Tags

, , , ,

The difficulty I have with sustainability is that it is a collective, not an individual good.  there are plenty of things that are good for society, but  they must also confer individual benefits in excess of the costs.  If sustainability always presents itself as a block to conventional or economic action, sustainability will wear out opts welcome as a Generally Good Idea.  It will revert to the province of acolytes.

Which is unfortunate, because it is time we began to think about stewardship on environmental resources, now that we are using so many of them.  I am not assured that a religion of sustainability, based on the goodness in some of our hearts, is going to win the race.

There are many things that don’t confer goods on everybody, but that we accept as a general goods.  

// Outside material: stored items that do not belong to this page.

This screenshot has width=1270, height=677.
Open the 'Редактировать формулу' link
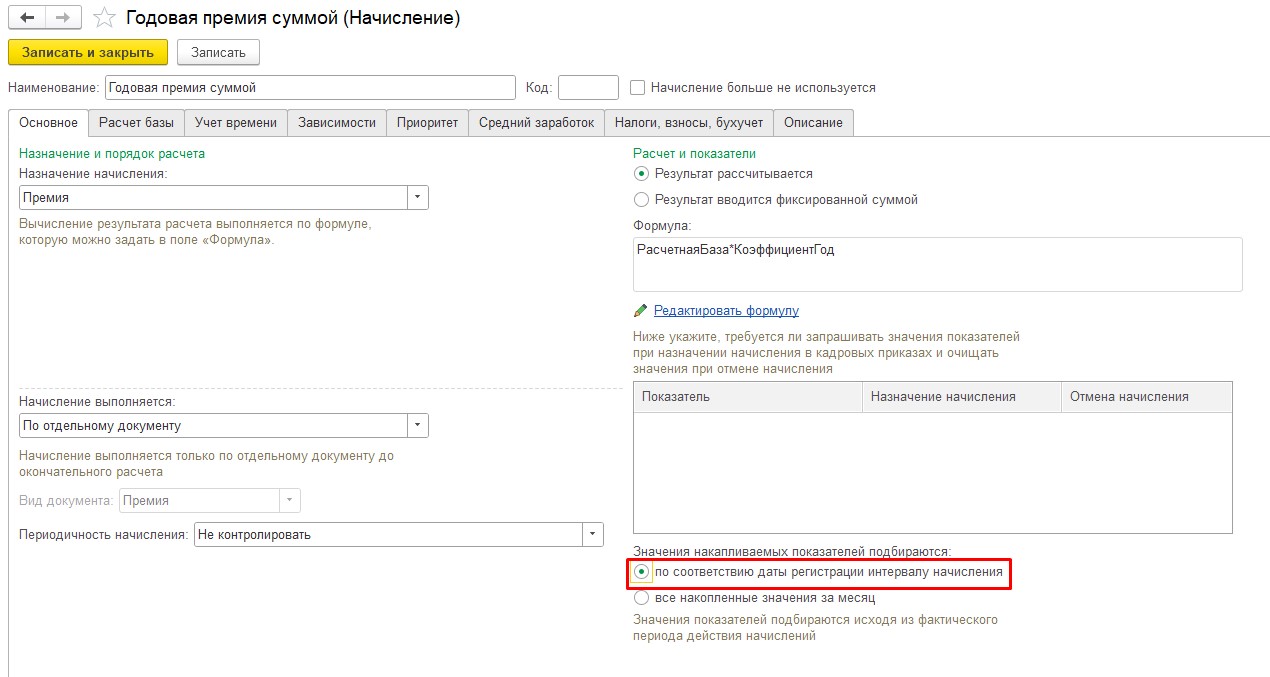pyautogui.click(x=726, y=311)

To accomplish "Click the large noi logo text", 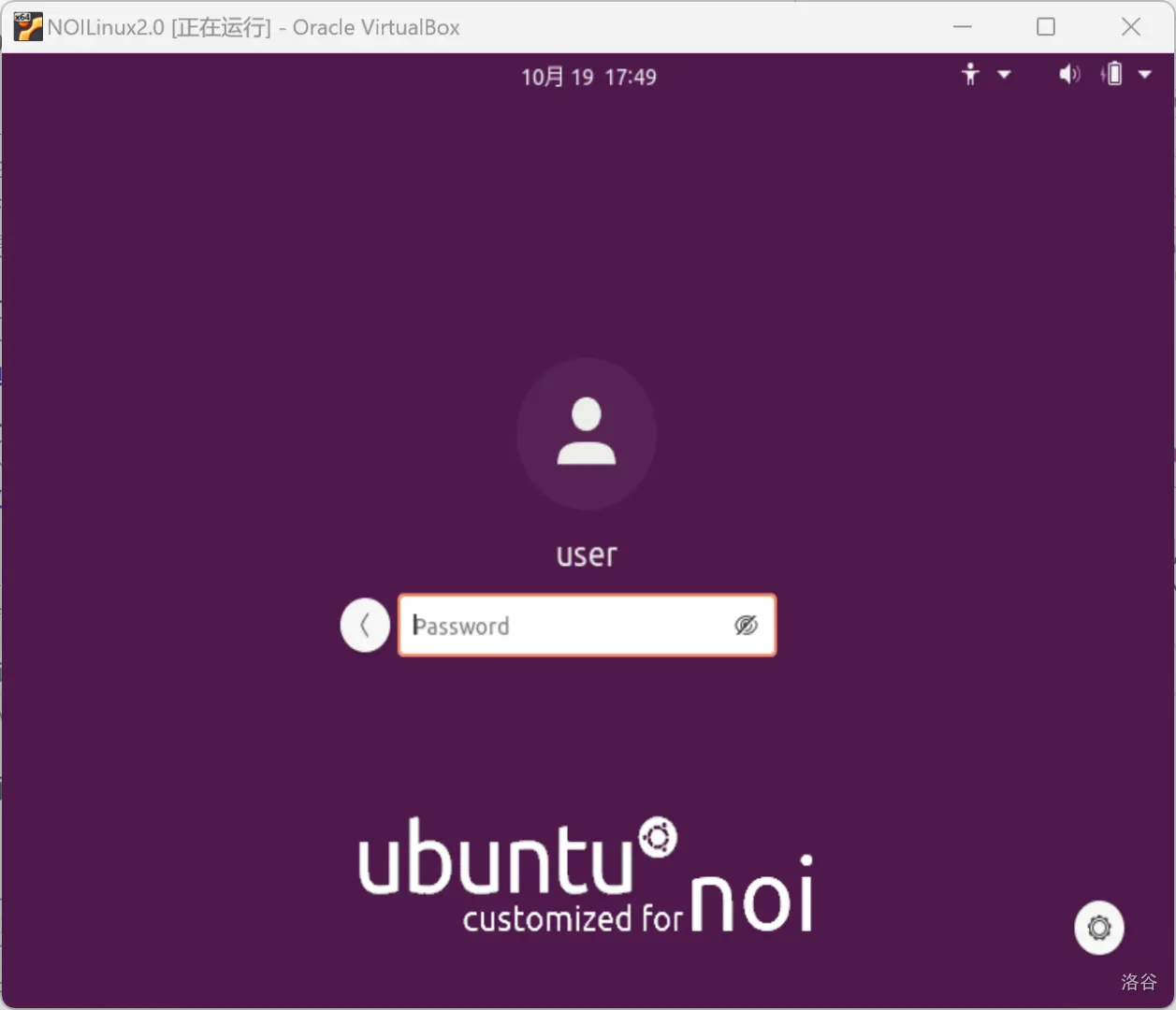I will 753,898.
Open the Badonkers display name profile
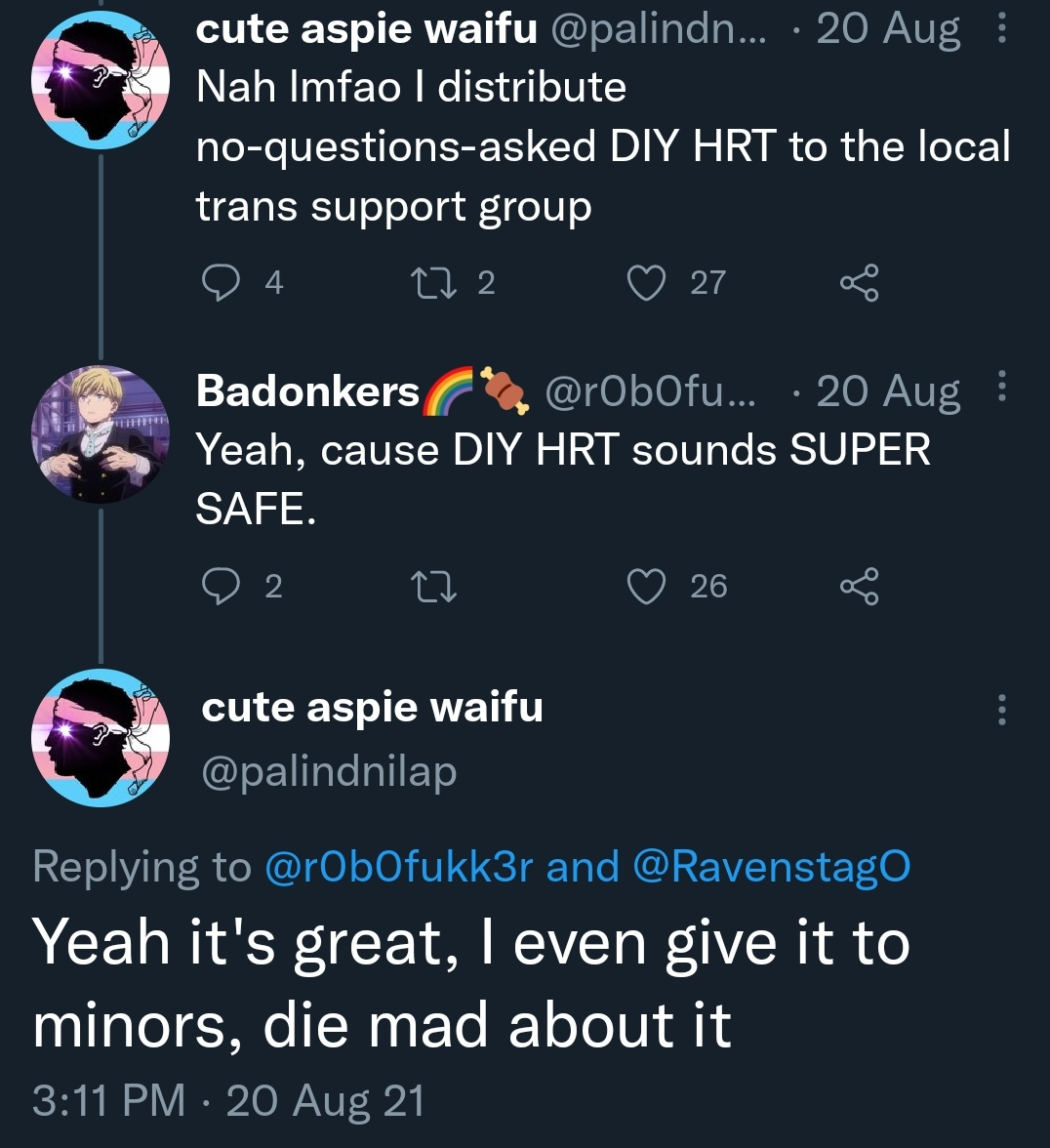Image resolution: width=1050 pixels, height=1148 pixels. point(307,391)
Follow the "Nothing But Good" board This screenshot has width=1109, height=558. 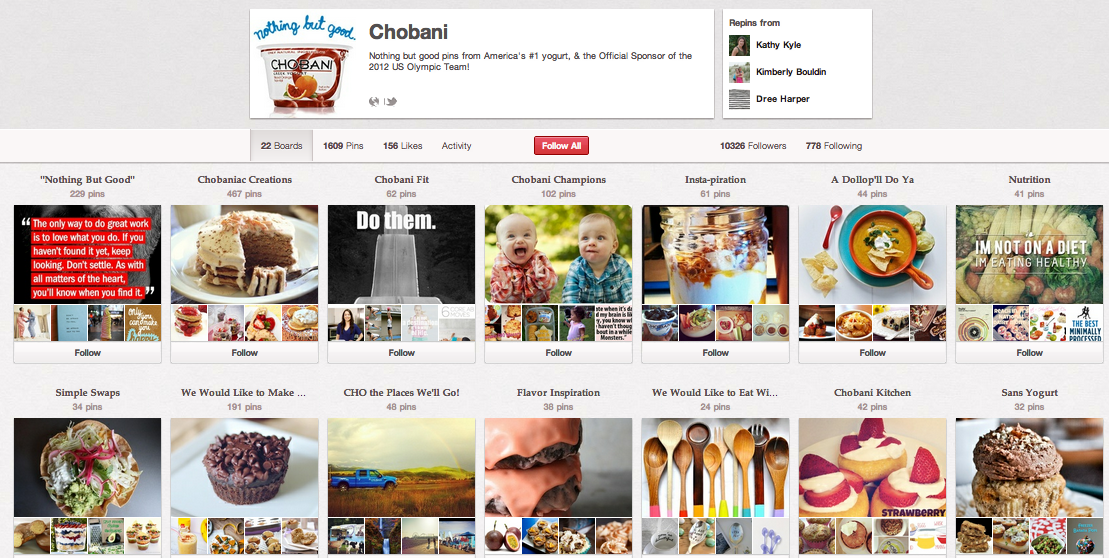pos(88,352)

  • Police, Building Codes, Permits, and laws all obstruct our free action in the name of public order.  Builders , developers and businesses would often love to just do or make something, without he hassle of permitting and a back and forth with the government to make sure they are in compliance with arcane and voluminous regulations.  The more regulations businesses, households and organizations have to wade through, the more the government filters for groups large enough to afford a lawyer.  That is not a good thing, but that is also another topic.
  • Transportation facilities, taxes, and “locally undesirable land uses” (LULUs) also put community needs over the needs of the adjacent landowners.  This is the field of environmental justice, but it also the balance between noisy, dangerous facilities that the community needs to put somewhere.  LULUs get cited where land is cheap and where the people living in the area don’t have the .  time or connections to prevent them.  “Not in my backyard” (NIMBY) is just another term for time and connections the few.  People living next to roads seldom see better traffic on their street after the roads have been “improved”.  For every ten percent improvement in capacity, the traffic on a road will increase 9%.  This is as designed.  The network works better by making that road operate worse.  Traffic may even be faster, but that is no asset to the adjacent homeowners.
  • Banking, Diet and Dentistry are all more personal assets that we forego right now for the sake of future health or prosperity.  Though it is damn fun to eat all the fried cheesy food we want, years of experience tells us what happens in the coming weeks.  Banks pay you rent for putting your money in savings accounts, even if that rate these days is ruinously low (again, another article for later).  The meager payoff they offer is still higher than stowing cash under your mattress.

These are all poor models for sustainability in different ways, but They are all successful and accepted things that we want.  Can we make sustainability into a kind of building code?  I shudder to think of that bureaucracy.  Also, it aligns sustainability with government, meaning that acting unsustainably becomes a revolutionary progressive act?  Should we use a carbon tax to price the use of a major sustainability concern (atmospheric and bathyspheric carbon) into people’s buying decisions?  Maybe.  I have come to see a carbon tax as simpler and more understandable than a “Cap and Trade” model.  The successful application of Cap and Trade in reducing Sulfur dioxide emissions had a marketplace of hundreds of actors that accounted for the majority of emissions.  The good faith of transactions had to be monitored to ensure that brokers were getting what they bought.  There are hundreds of millions of actors in a Carbon market, with billions of tiny smokestacks.  Unmanageable.

I was thinking of the success of the cell phone and the smart phone in the last decade.  These things offered unprecedented convenience and whole new expense for households.  I still don’t have a smartphone.  I have seen that my carrier charges even more than I thought they would, further chasing me away from the market.  But I see that everybody that can afford one  loves them.  They offer obvious value.  Fun, discovery and convenience.  What if sustainability was like an easter egg hunt?  What if there was an immediate rush with using less carbon, less impervious surface, walking more, eating vegetables, turning up your thermostat, recycling, cooking or composting more?

I want a sustainability that sells like iPhones.